Hackensack Meridian Palisades Medical Center Roslyn Heights, NY, United States
Benjamin Souferi, DO, MS1, Maurice Marcuard, MD2, Ali Alshati, 3, Kunchang Song, MD4, John Sotiriadis, MD, PhD, FACG5 1Hackensack Meridian Palisades Medical Center, Roslyn Heights, NY; 2Hackensack University Medical Center Palisades, Hackensack, NJ; 3Hackensack University Medical Center, Roselle, NJ; 4Hackensack University Medical Center, Hackensack, NJ; 5HMH Palisades Medical Center, North Bergen, NJ
Introduction: Primary lymphomas of the gastrointestinal (GI) tract are exceedingly rare and represent 4-20% of all extranodal lymphomas. The stomach is the most common site of extranodal non-Hodgkin lymphoma. The predominant subtype of primary gastric lymphoma is diffuse large B-cell lymphoma. Low-grade marginal zone lymphoma of the MALT type and Burkitt lymphoma are the other subtypes of primary gastric lymphoma. Here we present a rare case of primary gastric Burkitt lymphoma.
Case Description/Methods: A 56-year-old male with a past medical history of hypertension and diabetes presented to the emergency department with a 3-day history of melanic stool and generalized abdominal pain. The physical exam was unremarkable. Computed Topography (CT) revealed a multifocal pneumonia with multiple hepatic lesions. Esophogastroduodenoscopy was performed and multiple ulcerated gastric nodules were seen and biopsied (Figures 1A and 1B). The positron emission tomography (PET)-CT demonstrated activity within the stomach. Magnetic resonance imaging (MRI) with contrast was consistent with lymphoma in both the thoracic and lumbar spine. The immunohistochemical evaluation revealed a monoclonal population of B cells. Fluoresce in situ hybridization analysis revealed IgH/C.MYC rearrangement (Figure 1C,D). The overall findings and molecular genetics were consistent with Burkitt lymphoma. He was also found to be positive for human immunodeficiency virus (HIV).

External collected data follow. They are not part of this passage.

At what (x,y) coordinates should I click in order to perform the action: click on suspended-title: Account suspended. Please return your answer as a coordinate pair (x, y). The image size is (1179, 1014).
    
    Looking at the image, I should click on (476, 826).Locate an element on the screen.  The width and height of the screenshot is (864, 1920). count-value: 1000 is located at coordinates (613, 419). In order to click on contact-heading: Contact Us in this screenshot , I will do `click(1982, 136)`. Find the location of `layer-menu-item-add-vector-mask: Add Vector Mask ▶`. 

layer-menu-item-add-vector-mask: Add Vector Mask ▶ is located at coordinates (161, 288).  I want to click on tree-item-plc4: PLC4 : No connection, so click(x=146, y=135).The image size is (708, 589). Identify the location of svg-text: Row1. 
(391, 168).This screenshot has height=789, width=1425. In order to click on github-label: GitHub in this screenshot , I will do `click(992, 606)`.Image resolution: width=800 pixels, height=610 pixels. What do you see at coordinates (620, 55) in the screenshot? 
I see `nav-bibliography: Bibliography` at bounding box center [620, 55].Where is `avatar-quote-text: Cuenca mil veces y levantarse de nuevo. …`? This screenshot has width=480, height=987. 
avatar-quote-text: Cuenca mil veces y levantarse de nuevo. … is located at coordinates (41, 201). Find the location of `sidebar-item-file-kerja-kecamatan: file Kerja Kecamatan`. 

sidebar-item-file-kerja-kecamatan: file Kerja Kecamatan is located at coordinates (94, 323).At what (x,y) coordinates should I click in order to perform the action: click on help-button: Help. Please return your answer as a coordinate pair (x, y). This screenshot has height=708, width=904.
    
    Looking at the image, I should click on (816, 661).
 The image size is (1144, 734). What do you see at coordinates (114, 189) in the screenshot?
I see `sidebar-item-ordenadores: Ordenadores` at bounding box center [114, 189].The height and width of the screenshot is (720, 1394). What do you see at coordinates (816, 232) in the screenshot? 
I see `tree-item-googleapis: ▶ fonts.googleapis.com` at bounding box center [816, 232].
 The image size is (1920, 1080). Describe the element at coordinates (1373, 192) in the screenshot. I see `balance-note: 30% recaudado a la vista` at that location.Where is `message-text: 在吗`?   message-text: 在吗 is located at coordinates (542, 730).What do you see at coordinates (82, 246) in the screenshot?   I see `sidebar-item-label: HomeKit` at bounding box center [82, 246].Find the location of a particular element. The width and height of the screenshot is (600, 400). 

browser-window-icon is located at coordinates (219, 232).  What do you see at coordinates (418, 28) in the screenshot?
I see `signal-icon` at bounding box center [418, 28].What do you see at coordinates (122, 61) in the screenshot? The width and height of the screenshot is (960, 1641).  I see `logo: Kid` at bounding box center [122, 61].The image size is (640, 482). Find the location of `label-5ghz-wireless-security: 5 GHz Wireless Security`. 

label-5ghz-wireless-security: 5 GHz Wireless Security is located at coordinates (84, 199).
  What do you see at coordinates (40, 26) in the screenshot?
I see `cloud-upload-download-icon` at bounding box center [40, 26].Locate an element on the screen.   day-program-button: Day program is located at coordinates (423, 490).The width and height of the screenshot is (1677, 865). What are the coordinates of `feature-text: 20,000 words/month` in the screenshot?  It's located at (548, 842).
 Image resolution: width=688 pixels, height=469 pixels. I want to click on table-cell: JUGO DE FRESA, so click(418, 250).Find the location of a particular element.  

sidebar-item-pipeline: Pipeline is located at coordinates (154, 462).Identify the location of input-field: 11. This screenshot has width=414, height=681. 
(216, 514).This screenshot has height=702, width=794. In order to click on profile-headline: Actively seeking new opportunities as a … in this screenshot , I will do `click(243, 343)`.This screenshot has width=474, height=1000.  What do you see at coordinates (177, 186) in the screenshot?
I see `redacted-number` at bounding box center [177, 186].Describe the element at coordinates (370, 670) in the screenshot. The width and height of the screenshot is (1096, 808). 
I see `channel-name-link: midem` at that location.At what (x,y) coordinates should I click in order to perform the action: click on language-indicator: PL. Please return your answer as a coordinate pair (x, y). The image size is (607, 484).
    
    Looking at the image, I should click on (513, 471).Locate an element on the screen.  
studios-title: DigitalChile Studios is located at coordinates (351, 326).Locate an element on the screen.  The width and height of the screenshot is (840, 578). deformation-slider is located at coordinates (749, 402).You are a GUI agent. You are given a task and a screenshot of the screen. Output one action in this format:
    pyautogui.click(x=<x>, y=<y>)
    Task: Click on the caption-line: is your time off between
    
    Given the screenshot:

Discussion: Primary gastric Burkitt lymphoma is exceptionally rare in adults. Only 200 cases are reported in the literature. Burkitt lymphoma is an aggressive B-cell malignancy with a high proliferation rate. Genetic changes involving the c-myc oncogene is the hallmark of Burkitt lymphoma. Three variants of Burkitt lymphoma have been described: endemic, sporadic, and immunodeficiency. The immunodeficiency subtype of Burkitt lymphoma is frequently observed in the setting of HIV infection, as is in this case.
Adult patients with sporadic or immunodeficiency associated Burkitt lymphoma typically present with extranodal disease in the abdomen with non-specific symptoms including abdominal pain, nausea, vomiting, GI bleeding, and bowel obstruction. Although secondary GI involvement is relatively common in lymphoma, primary gastrointestinal lymphoma is extremely rare. Due to the very aggressive nature of Burkitt lymphoma, immediate intervention is usually required.
Disclosures: Benjamin Souferi indicated no relevant financial relationships. Maurice Marcuard indicated no relevant financial relationships. Ali Alshati indicated no relevant financial relationships. Kunchang Song indicated no relevant financial relationships. John Sotiriadis indicated no relevant financial relationships.
Benjamin Souferi, DO, MS1, Maurice Marcuard, MD2, Ali Alshati, 3, Kunchang Song, MD4, John Sotiriadis, MD, PhD, FACG5. P3125 - A Rare Case of Primary Gastric Burkitt Lymphoma, ACG 2021 Annual Scientific Meeting Abstracts. Las Vegas, Nevada: American College of Gastroenterology.